The Nigerian Bar Association and the Socio-Economic Rights and Accountability Project (SERAP) have threatened legal actions against the federal government if it immediately fails to lift the suspension of Twitter in the country.
Trouble began on Tuesday after President Muhammadu Buhari in a statement threatened the people of the South-East geo-political zone. His remark deemed genocidal was deleted the next day by the micro-blogging site for violating its rules.
Reacting, the Buhari regime through Lai Mohammed, Information Minister, accused the giant social media platform of double standard by allowing separatists propagate their activities on its platform while pulling down that of the Nigerian leader.
On Friday, Mr Mohammed announced the indefinite suspension of Twitter, moments after another social media site, Facebook, deleted the controversial remarks of the president.
Kicking against the suspension are the NBA, SERAP, Peoples Democratic Party (PDP), Amnesty International (AI) and other Nigerians, especially critics of the present government.
In a statement on Twitter, Olumide Akpata, national president of the legal body said NBA finds no constitutional or legal authority to support the peremptory action of the Federal Government.
“Consequently, if this decision is not immediately reversed, the @NigBarAssoc will have no choice but to challenge same in the interest of the public and for the sake of our democracy,” Mr Akpata tweeted.
Describing the action as illegal, SERAP in a statement on its Twitter handle said it will seek redress in court because Nigerians have a right to freedom of expression and access to information including online and “we plan to fight to keep it that way.”

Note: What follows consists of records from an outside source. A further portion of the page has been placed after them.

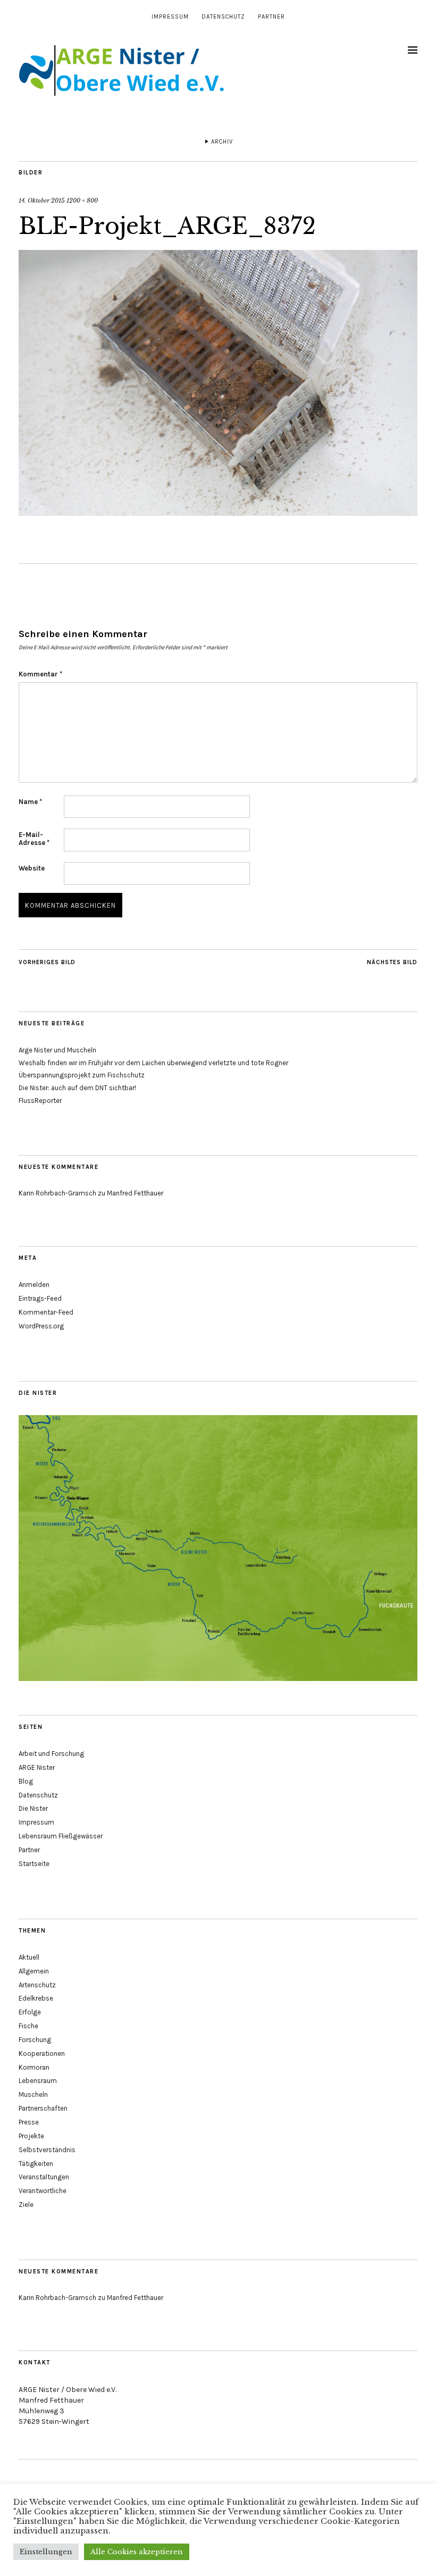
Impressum (170, 16)
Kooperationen (42, 2054)
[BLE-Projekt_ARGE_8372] (218, 512)
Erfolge (30, 2012)
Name (30, 802)
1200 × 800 (82, 200)
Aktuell (29, 1957)
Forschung (35, 2040)
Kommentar (40, 674)
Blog (26, 1781)
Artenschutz (37, 1985)
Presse (29, 2122)
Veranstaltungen (44, 2177)
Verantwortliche (42, 2191)
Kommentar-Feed (46, 1312)
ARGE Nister (37, 1767)
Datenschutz (223, 16)
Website (32, 868)
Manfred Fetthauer (135, 1193)
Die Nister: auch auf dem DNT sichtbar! (77, 1088)
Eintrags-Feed (40, 1298)
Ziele (26, 2205)
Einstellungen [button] (46, 2551)
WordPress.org (41, 1326)
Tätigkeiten (36, 2164)
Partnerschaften (43, 2108)
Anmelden (34, 1285)
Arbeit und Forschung (51, 1754)
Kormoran (34, 2067)
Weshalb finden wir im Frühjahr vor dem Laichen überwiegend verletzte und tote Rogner (153, 1063)
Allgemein (34, 1971)
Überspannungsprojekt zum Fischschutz (82, 1075)
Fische (28, 2026)
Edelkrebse (36, 1998)
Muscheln (33, 2094)
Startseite (34, 1864)
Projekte (31, 2136)
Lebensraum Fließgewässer (61, 1836)
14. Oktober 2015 (42, 200)
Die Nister (33, 1808)
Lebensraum (38, 2081)
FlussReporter (40, 1101)
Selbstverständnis (47, 2150)
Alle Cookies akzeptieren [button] (136, 2551)
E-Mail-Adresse (34, 839)
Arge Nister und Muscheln (57, 1050)
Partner (271, 16)
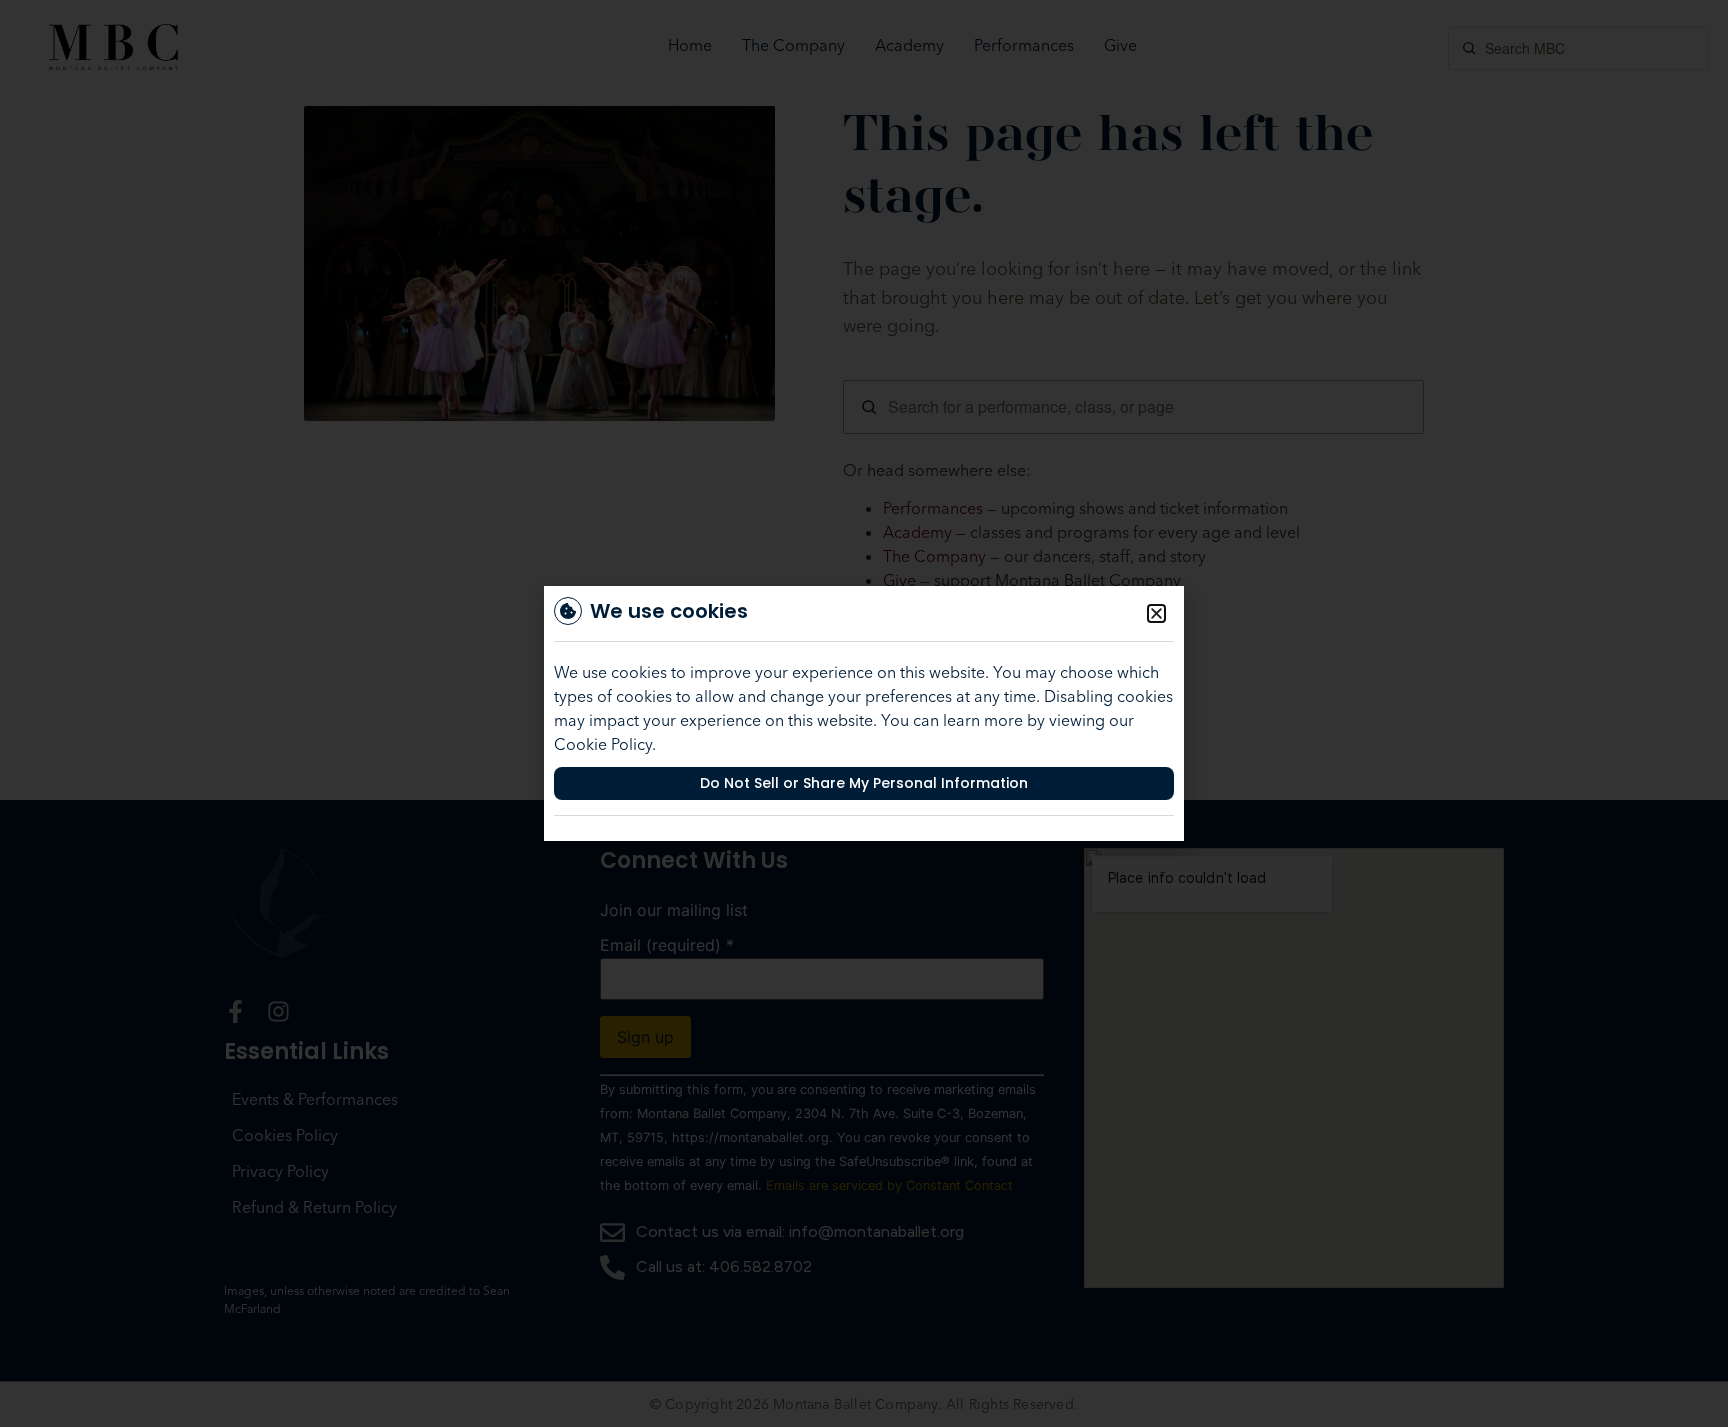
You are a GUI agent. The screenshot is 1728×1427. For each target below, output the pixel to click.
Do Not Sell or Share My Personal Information (864, 783)
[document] (864, 713)
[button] (1156, 613)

Also, the PDP in its reaction called on the federal government to rescind its the suspension.
In a statement by Kola Olugbondiyan, its spokesperson, the opposition party described the ban as a “draconian action and a slide towards a fascist regime in our country.”

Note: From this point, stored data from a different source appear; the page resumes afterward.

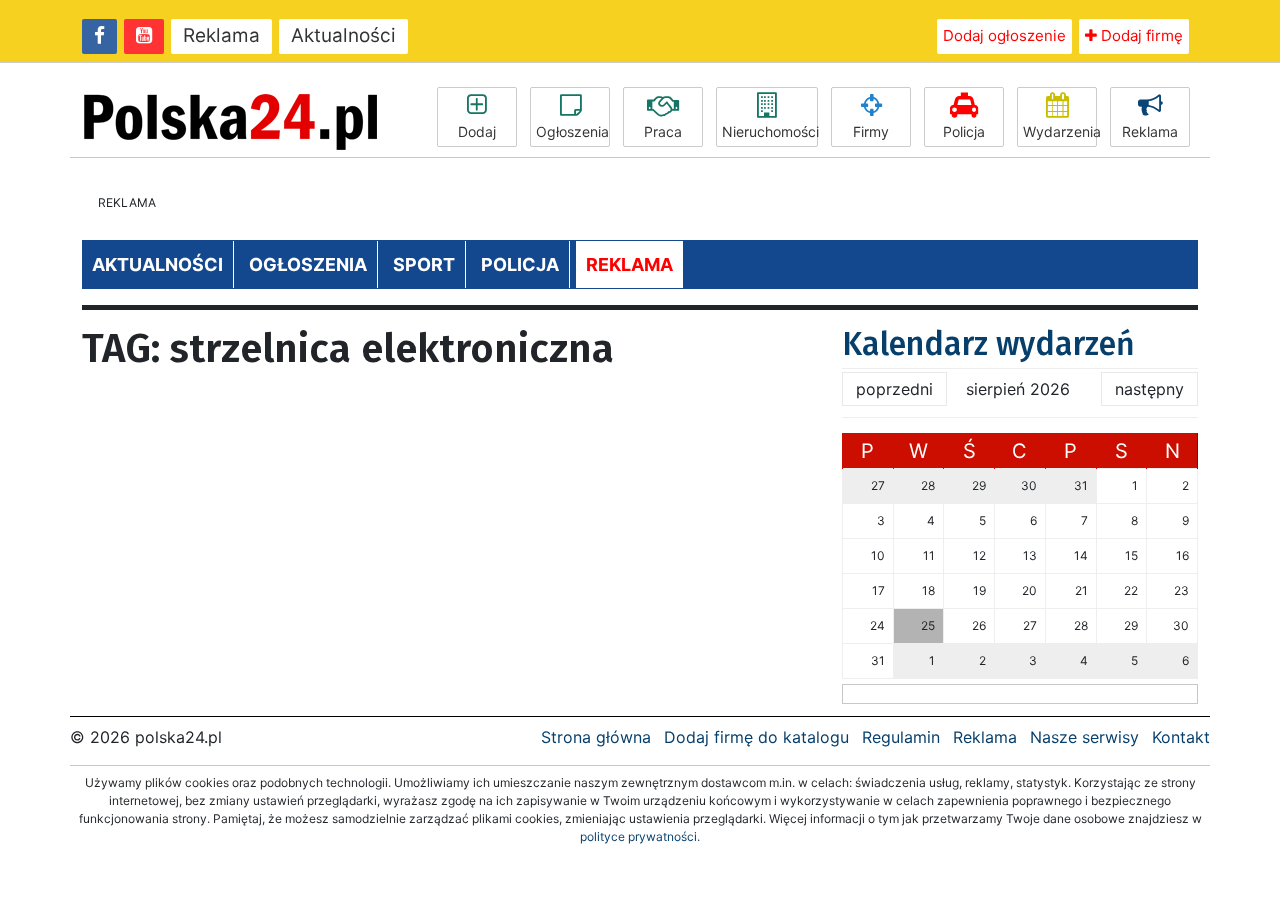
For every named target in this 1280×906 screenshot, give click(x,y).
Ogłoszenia (572, 131)
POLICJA (520, 264)
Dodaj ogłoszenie (1004, 35)
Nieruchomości (770, 131)
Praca (663, 131)
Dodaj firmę (1140, 35)
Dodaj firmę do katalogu (756, 737)
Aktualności (343, 35)
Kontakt (1181, 737)
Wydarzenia (1060, 131)
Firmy (871, 131)
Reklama (221, 35)
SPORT (424, 264)
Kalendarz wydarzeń (988, 344)
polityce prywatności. (640, 836)
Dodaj (477, 131)
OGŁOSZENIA (308, 264)
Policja (964, 131)
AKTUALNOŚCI (157, 264)
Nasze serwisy (1084, 737)
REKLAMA (629, 264)
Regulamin (901, 737)
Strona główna (596, 737)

Condemning the suspension, Amnesty International said called for the immediate reverse the “unlawful suspension and other plans to gag the media, repress the civic space, and undermine Nigerians’ human rights.”
“This action is clearly inconsistent and incompatible with Nigeria’s international obligations including under the African Charter on Human and Peoples’ Rights and the International Covenant on Civil and Political Rights,” the UK-based group tweeted.
On his part, Bukola Saraki, a former Senate President, in a tweet, described the action as unacceptable and called for a review of the suspension because the medium has been a source of income and livelihood to some Nigerian youths.
Atiku Abubakar, a former vice president, also reacted suggesting he is not leaving the platform anytime soon.